After stints at Tigerman McCurry, Lohan Associates and Krueck & Sexton, Ronan formed John Ronan Architects in 1997, which has since grown to a staff of 14. The firm recently won the 2012 AIA National Honor Award for Architecture for its work on the Poetry Foundation headquarters in Chicago. Other award-winning projects designed by the firm include: Gary Comer College Prep School in Chicago, Yale Steam Laundry Condominiums project in Washington, D.C., and Akiba-Schechter Jewish Day School in Chicago. In addition to managing his successful practice, Ronan is a full professor at the Illinois Institute of Technology where he teaches design.

This summer, we spoke with Ronan and asked him a series of questions about his work, his life and his GSD experience.

Where were you born?
Grand Rapids, MI.

How many places have you lived?
Three – Grand Rapids, Cambridge and Chicago.

What’s your favorite place?
Montana. I don’t look at my phone when I’m there.

Where will you retire?
I can’t afford to retire.

What’s your favorite movie?… book?… fairy tale?
Dead Man by Jim Jarmusch, Remains of the Day by Ishiguro, the one where the architect calls all the shots.

How do you spend your summers?
Away from the city – in Michigan and Montana. We just returned from a week in Donegal, a remote and rugged area on the northwest coast of Ireland.

What do you do for exercise?
Swimming.

When did you realize you would be a designer?
From my earliest memory, I played with a Lego-like toy called American Bricks, and I would draw all the time, including during class at school; later, I would draw house plans during class. When I was about 10, I had a friend who lived next door to a modern house—a low (one-story) structure with a blank brick wall stretching across it that concealed an entry courtyard and prevented you from seeing into the house. It was very mysterious and it fascinated me. I never got inside, but that house sealed the deal for me, career-wise.

What object(s) most inspires you? Why?
Anonymous everyday objects that have grown interesting through use over time. Because they are not self-conscious in their design—they don’t refer back to the author. They embody a sad beauty that is real and true and cannot be designed.

Who inspires you in your work?
John Coltrane. He managed to take his art form to a higher level, giving it a transcendent, spiritual quality.

Is there a firm or individual that you wish you could have worked for?
The guy who designed Le Thoronet Abbey in France.

Is there someone you hope to work for still?
God no.

What is your biggest professional accomplishment?
I guess I would say the Poetry Foundation building, because it advances ideas about spatial layering and atmosphere that I have been working on for some time. The building has an abstract yet sensuous quality, and is formally simple, but spatially complex. As a driver of a cab I was in recently said, “It’s simple. But it’s complex.”

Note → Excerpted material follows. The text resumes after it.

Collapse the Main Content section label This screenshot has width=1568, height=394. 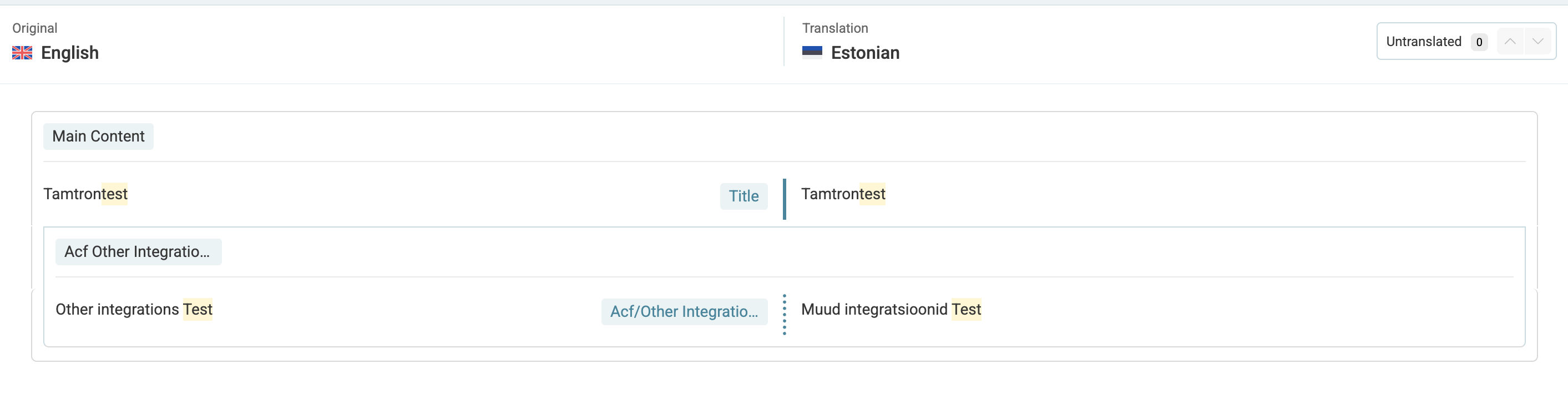click(x=99, y=137)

How does teaching impact your work?
I teach design studio and a seminar on the topic of materiality (at Illinois Institute of Technology) that explores different approaches, ideas and philosophies involving matter, and the physical aspects of architecture. This helps me to clarify my thinking about these issues in my own work.

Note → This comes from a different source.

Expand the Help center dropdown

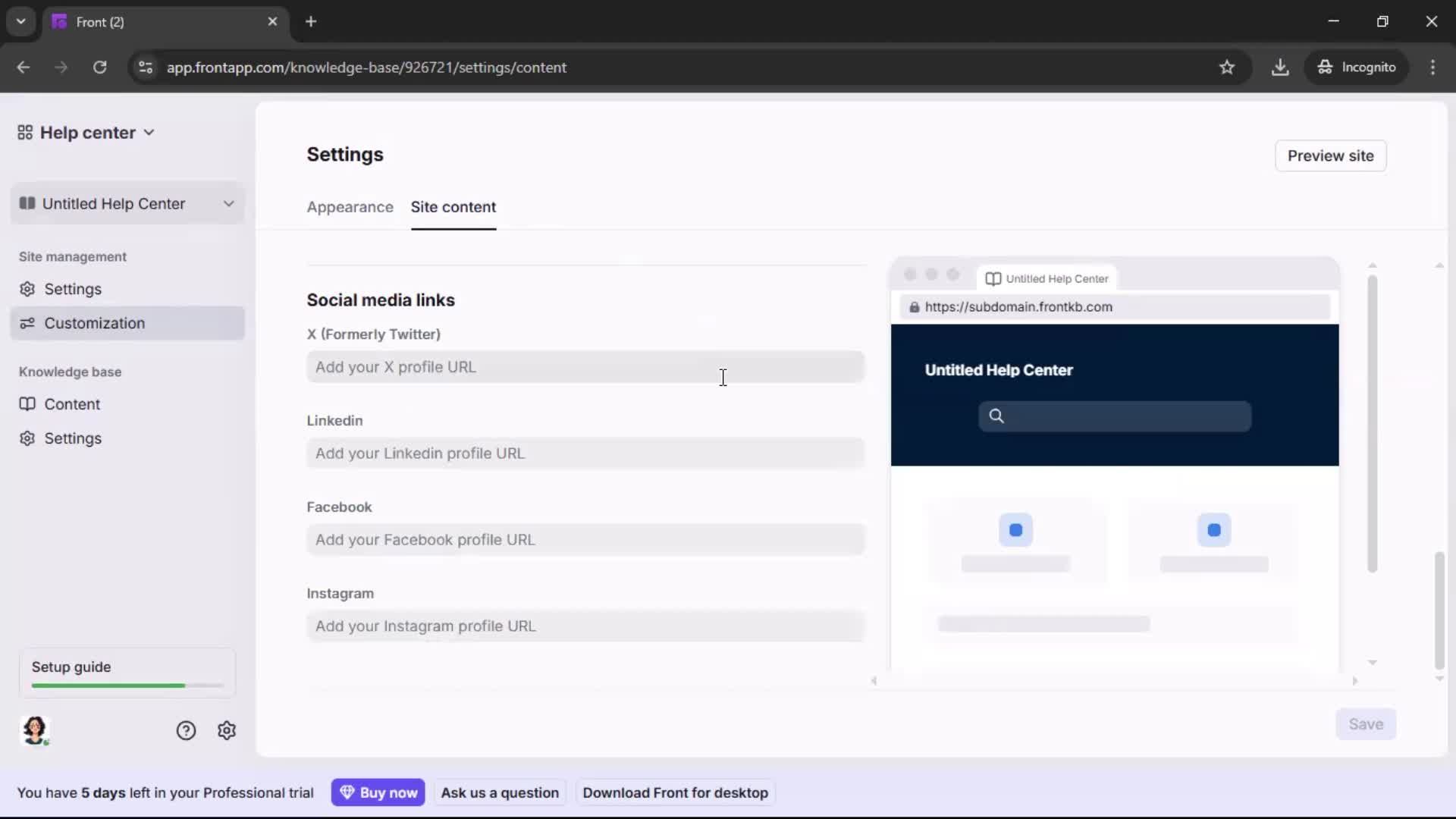click(x=149, y=132)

What GSD faculty, critic or fellow student had the greatest influence?
Robin Evans for his unconventional lines of inquiry and his intellectual rigor, and Kevin Kieran for his generous spirit and his interest in tectonic culture.

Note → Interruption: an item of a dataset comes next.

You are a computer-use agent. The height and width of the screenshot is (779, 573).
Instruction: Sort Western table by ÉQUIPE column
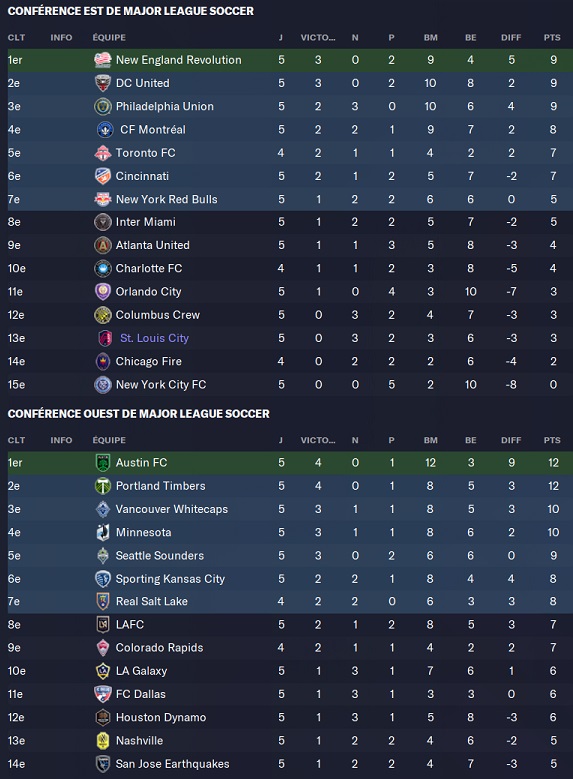click(x=109, y=440)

What’s your favorite memory of the GSD?
Massimo Scolari was running first year (of the Master in Arch program), and he handed out a project that was about a country house, after which some naïve, but enthusiastic students crowded around him for further direction. One of the students asked him, “How should we start this project? Should we go out into the country this weekend and live in a tent?” to which Scolari replied (while waving his cigarette in the air and shrugging), “Some people need to make love on top of skyscrapers, with people shooting at them, to get excited . . . .” To this day, that memory cracks me up.